DocketNumber: No. CV 94 0361071S
Judges: DeMAYO, STATE TRIAL REFEREE.
Filed Date: 7/20/1994
Status: Non-Precedential
Modified Date: 4/17/2021
The defendant objects to arbitration, arguing that the defendant's policy covers only vehicles owned by the dealer and under the policy terms the plaintiff is not an insured. The policy does contain an arbitration clause.
The court is inclined to agree with the defendant and doubts the plaintiff is entitled to coverage under the defendant's policy. However, our Supreme Court has taken the position that where there is a binding arbitration clause, Sec. 38-175c requires the arbitration process. Gaudet v. Safeco Ins. Co.,
As in this case, the defendant Gaudet argued that the plaintiff was a "stranger to the contract" and therefore the issue of coverage was not subject to arbitration. Id., at 396. The court concluded:
". . . Were every third parry claimant seeking uninsured motorist coverage required to prove first that he ultimately would be entitled to receive the coverage sought in order to compel arbitration of his claim, he would have little left to arbitrate.
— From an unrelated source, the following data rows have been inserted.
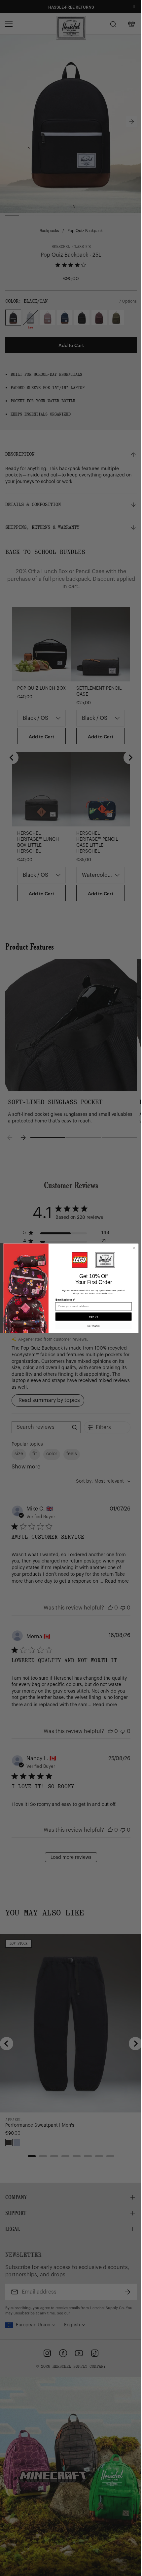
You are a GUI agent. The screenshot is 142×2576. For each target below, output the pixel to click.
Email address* (65, 1299)
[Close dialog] (134, 1248)
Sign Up (93, 1316)
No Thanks (93, 1325)
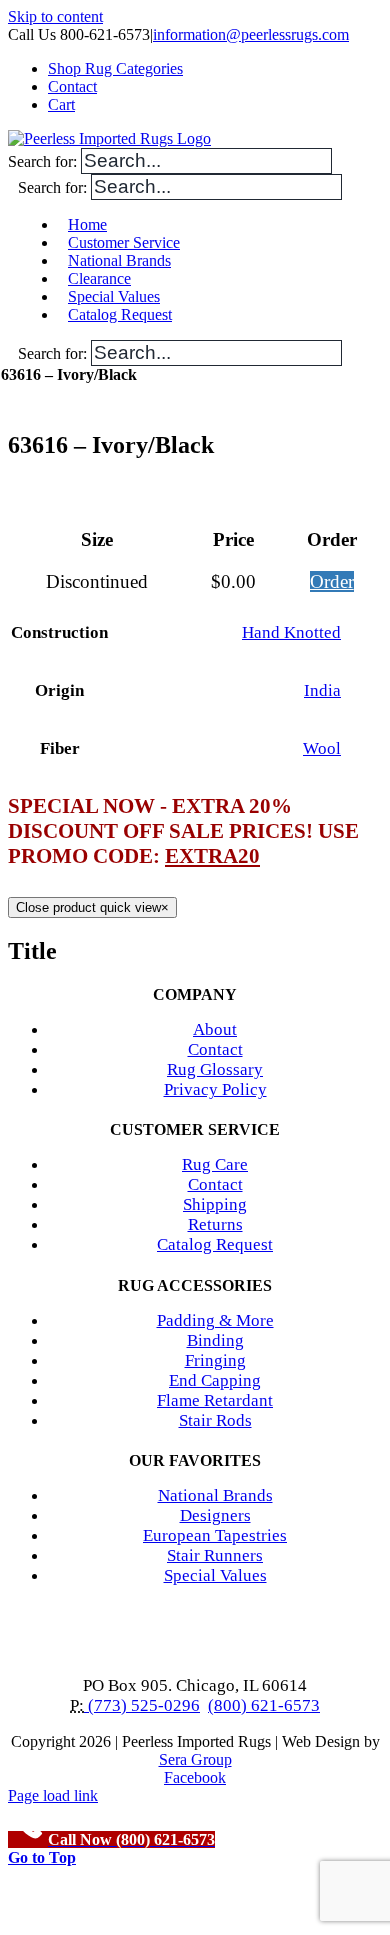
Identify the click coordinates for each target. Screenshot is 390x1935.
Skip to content (55, 16)
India (322, 690)
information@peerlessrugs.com (251, 34)
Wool (322, 748)
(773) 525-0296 (142, 1705)
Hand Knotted (291, 632)
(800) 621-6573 (264, 1705)
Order (332, 581)
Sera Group (195, 1759)
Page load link (53, 1795)
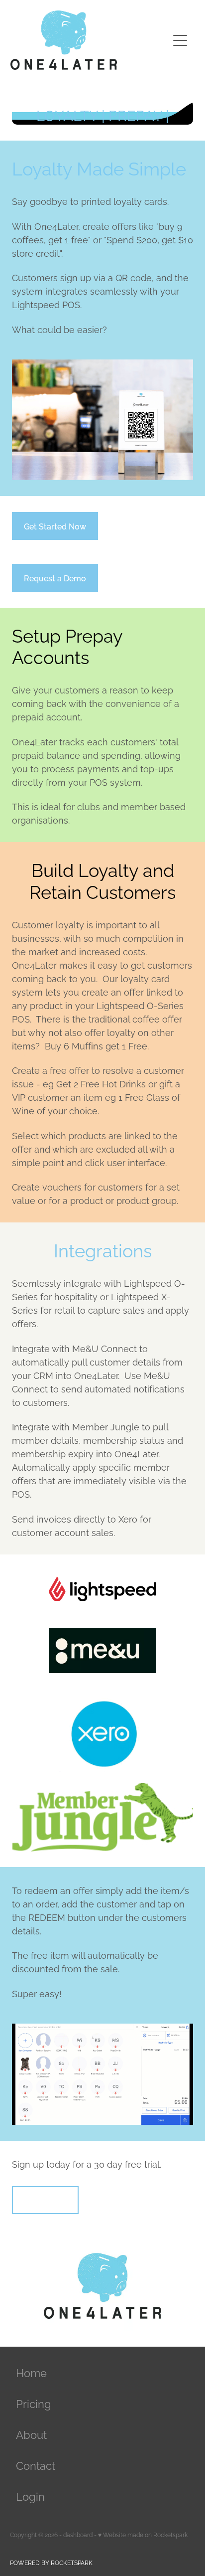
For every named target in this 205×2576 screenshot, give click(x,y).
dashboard (78, 2534)
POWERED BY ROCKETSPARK (51, 2562)
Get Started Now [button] (55, 525)
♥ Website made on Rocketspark (143, 2534)
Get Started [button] (45, 2200)
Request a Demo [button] (55, 577)
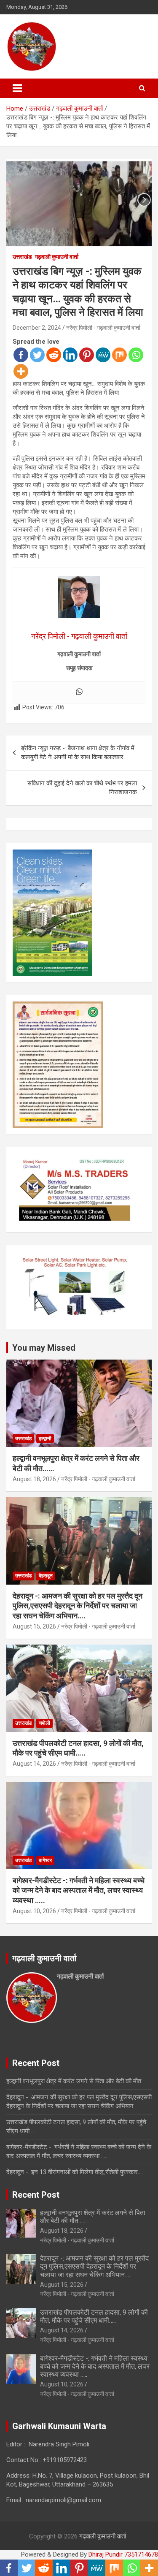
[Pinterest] (86, 354)
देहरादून (46, 1576)
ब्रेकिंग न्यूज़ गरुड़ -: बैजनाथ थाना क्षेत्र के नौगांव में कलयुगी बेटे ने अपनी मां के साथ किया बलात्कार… (77, 752)
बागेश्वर (45, 1860)
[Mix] (119, 354)
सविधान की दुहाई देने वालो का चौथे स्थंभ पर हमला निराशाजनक (82, 787)
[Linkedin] (70, 354)
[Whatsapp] (136, 354)
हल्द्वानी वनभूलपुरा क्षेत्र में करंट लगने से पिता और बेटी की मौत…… (77, 2081)
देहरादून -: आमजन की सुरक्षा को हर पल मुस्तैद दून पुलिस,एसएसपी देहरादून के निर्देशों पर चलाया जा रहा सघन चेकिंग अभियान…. (77, 1605)
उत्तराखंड (22, 256)
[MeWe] (103, 354)
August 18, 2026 (34, 1479)
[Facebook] (20, 354)
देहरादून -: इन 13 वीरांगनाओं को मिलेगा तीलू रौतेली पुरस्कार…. (74, 2172)
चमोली (44, 1723)
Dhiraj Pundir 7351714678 (123, 2554)
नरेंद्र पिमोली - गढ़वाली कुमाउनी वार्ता (103, 327)
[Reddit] (53, 354)
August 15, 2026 (34, 1626)
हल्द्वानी (45, 1438)
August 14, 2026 (34, 1763)
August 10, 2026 (34, 1911)
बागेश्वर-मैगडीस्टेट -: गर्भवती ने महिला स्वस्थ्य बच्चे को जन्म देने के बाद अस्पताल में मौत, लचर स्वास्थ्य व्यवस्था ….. (79, 1890)
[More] (20, 371)
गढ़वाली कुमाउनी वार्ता (56, 256)
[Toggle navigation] (17, 88)
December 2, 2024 (37, 327)
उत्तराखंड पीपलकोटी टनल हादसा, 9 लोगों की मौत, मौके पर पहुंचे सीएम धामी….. (94, 2316)
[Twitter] (37, 354)
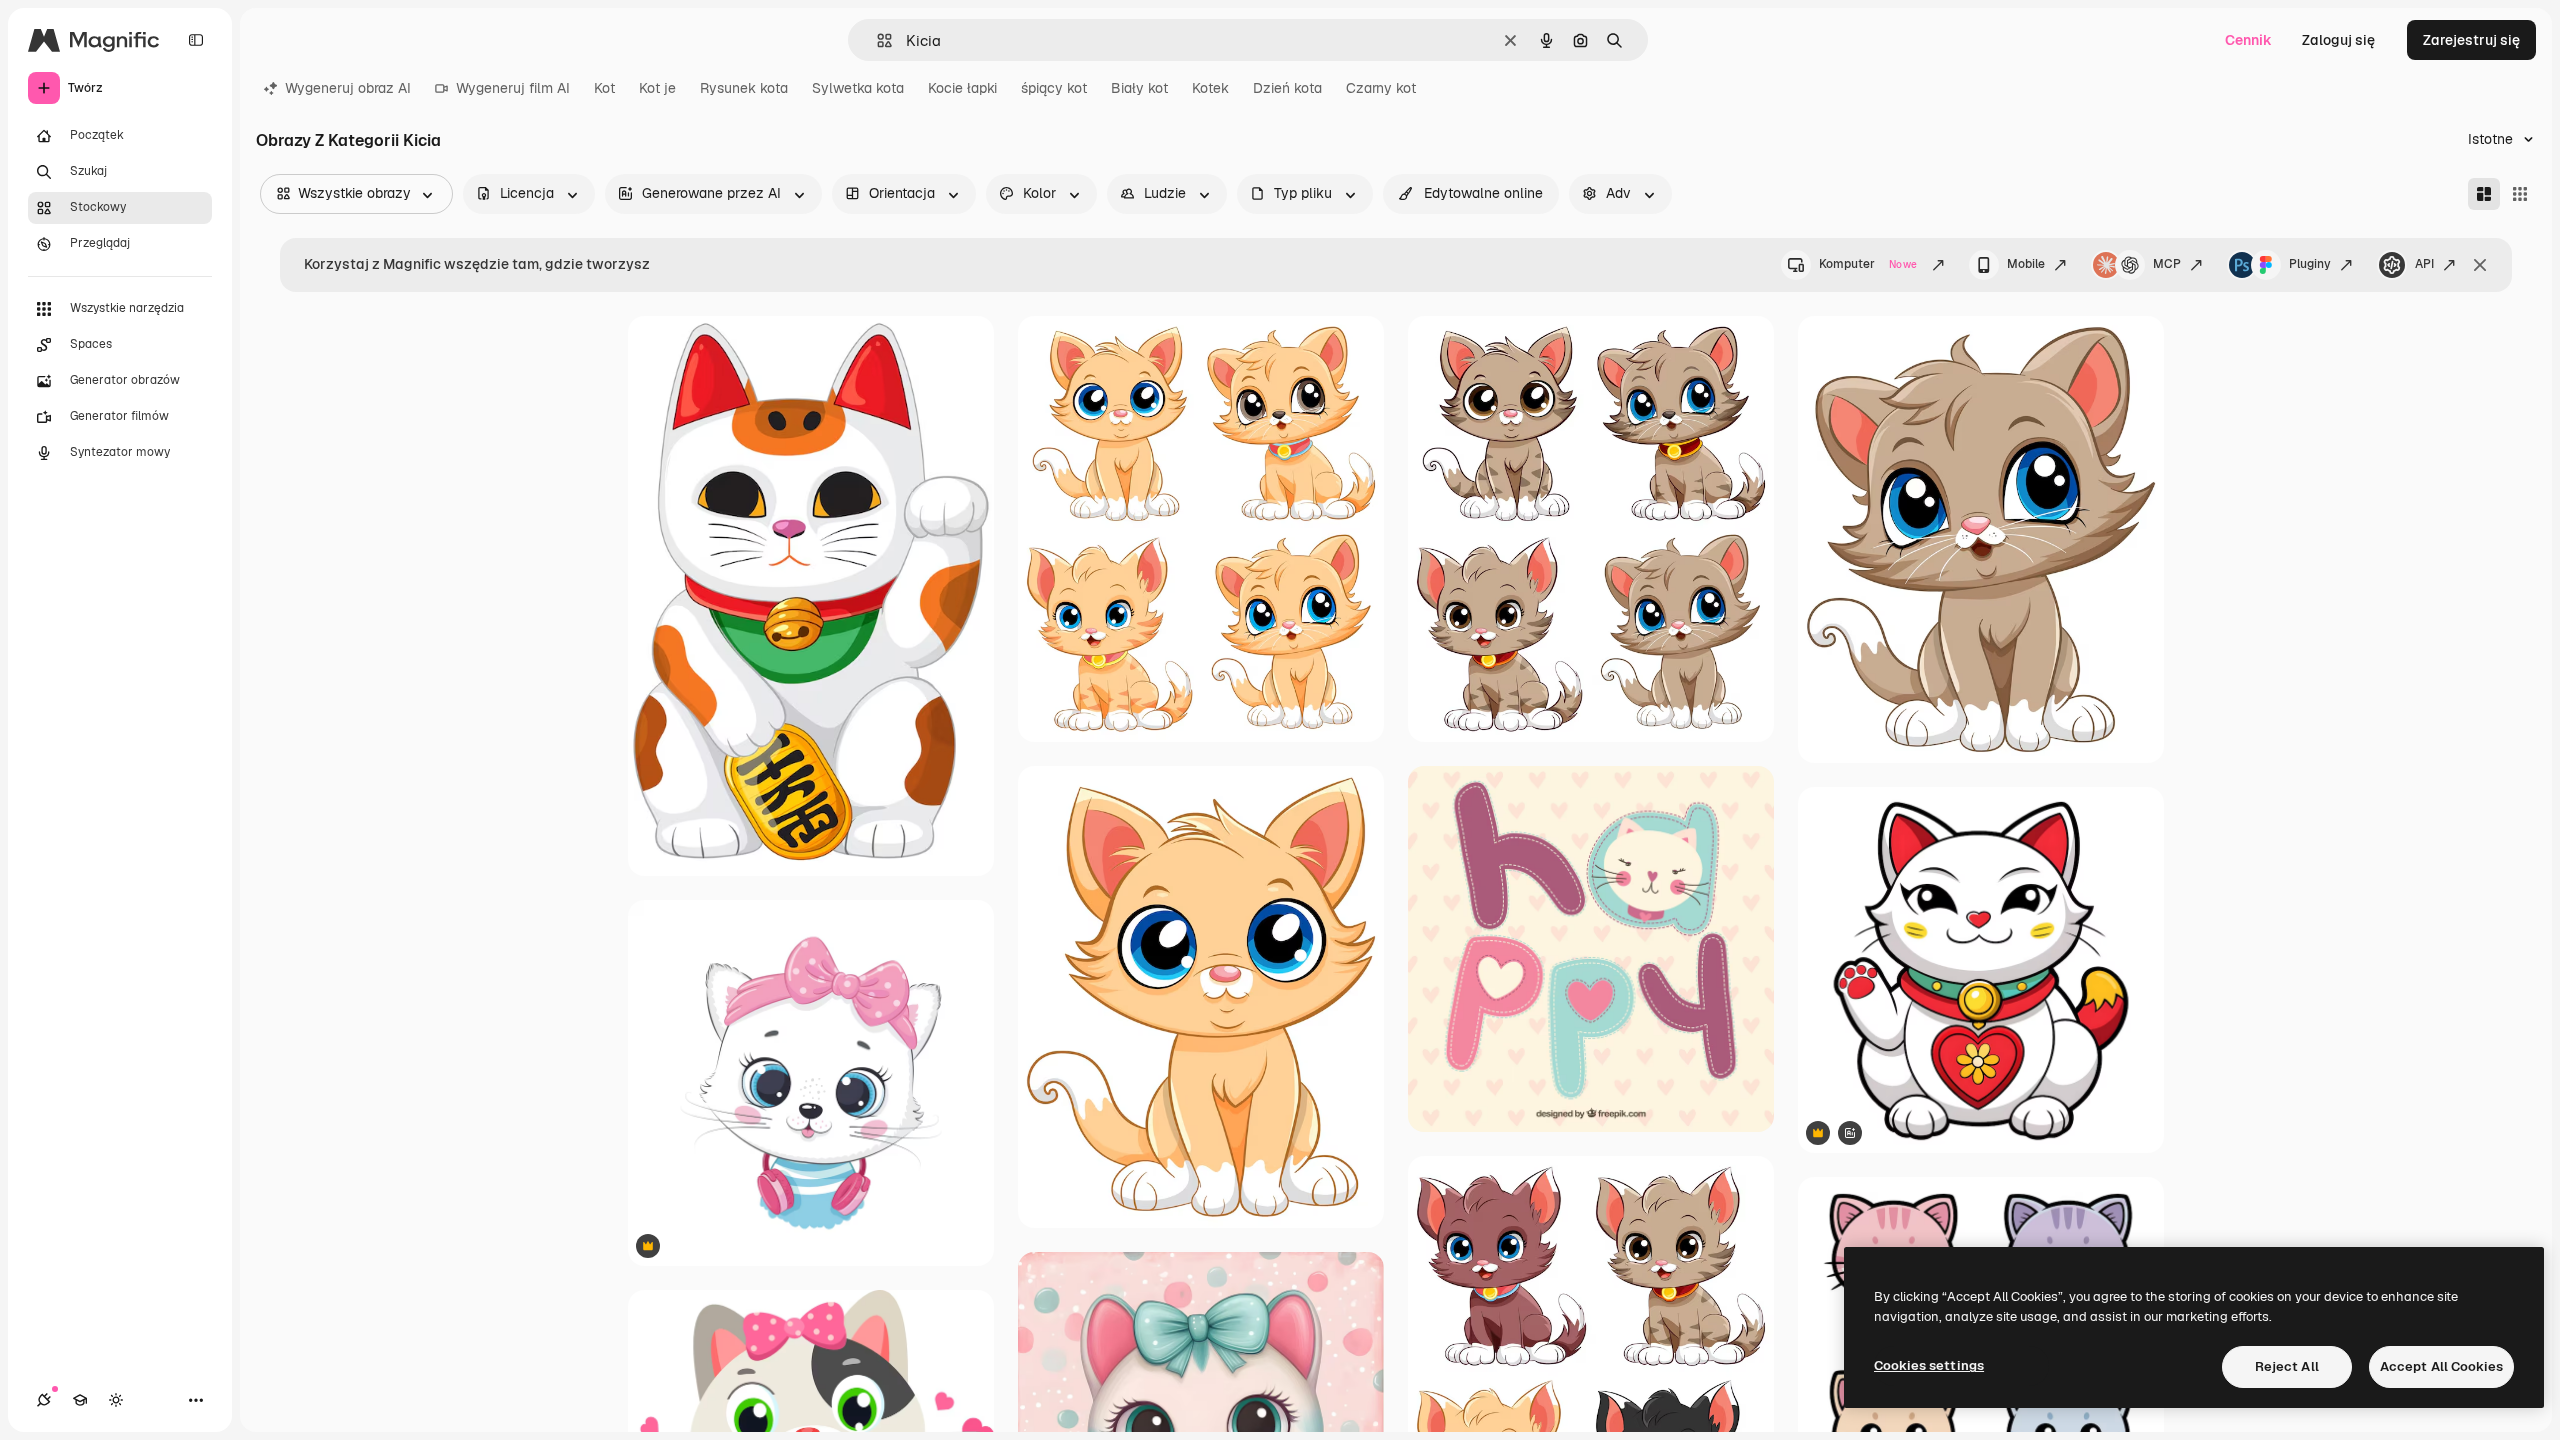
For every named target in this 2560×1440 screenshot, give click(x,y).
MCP (2167, 264)
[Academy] (80, 1400)
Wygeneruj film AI (513, 88)
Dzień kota (1287, 88)
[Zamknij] (2480, 265)
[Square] (2520, 194)
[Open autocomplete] (876, 40)
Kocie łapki (962, 88)
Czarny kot (1381, 88)
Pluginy (2310, 264)
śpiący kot (1054, 88)
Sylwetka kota (858, 88)
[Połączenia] (44, 1400)
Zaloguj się (2338, 40)
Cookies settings (1929, 1365)
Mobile (2026, 264)
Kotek (1210, 88)
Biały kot (1139, 88)
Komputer (1868, 264)
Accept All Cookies (2441, 1366)
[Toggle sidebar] (196, 40)
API (2424, 264)
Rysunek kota (744, 88)
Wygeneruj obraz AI (348, 88)
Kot (604, 88)
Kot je (657, 88)
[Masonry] (2484, 194)
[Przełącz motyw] (116, 1400)
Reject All (2287, 1366)
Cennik (2248, 40)
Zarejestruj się (2471, 40)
Such a circular approach to § 38-175c frustrates the legislative intent to CT Page 6962 vest primary jurisdiction of coverage issues in the arbitrator in order ``to avoid the institutional difficulty perceived by the court in Frager [v. Pennsylvania General Ins. Co.,
155 Conn. 270 ,231 A.2d 531 (1967)], namely, clogging the courts with piecemeal litigation, and leveling the procedural playing field by guarding against the possibility of insurers unfairly using their superior economic resources to delay the final resolution of claims by their insureds.' Chmielewski v. Aetna Casualty Surety Co., supra, 658."
Id., at 398.
The defendant's objection is overruled and the defendant is ordered to proceed with arbitration of the plaintiff's claim.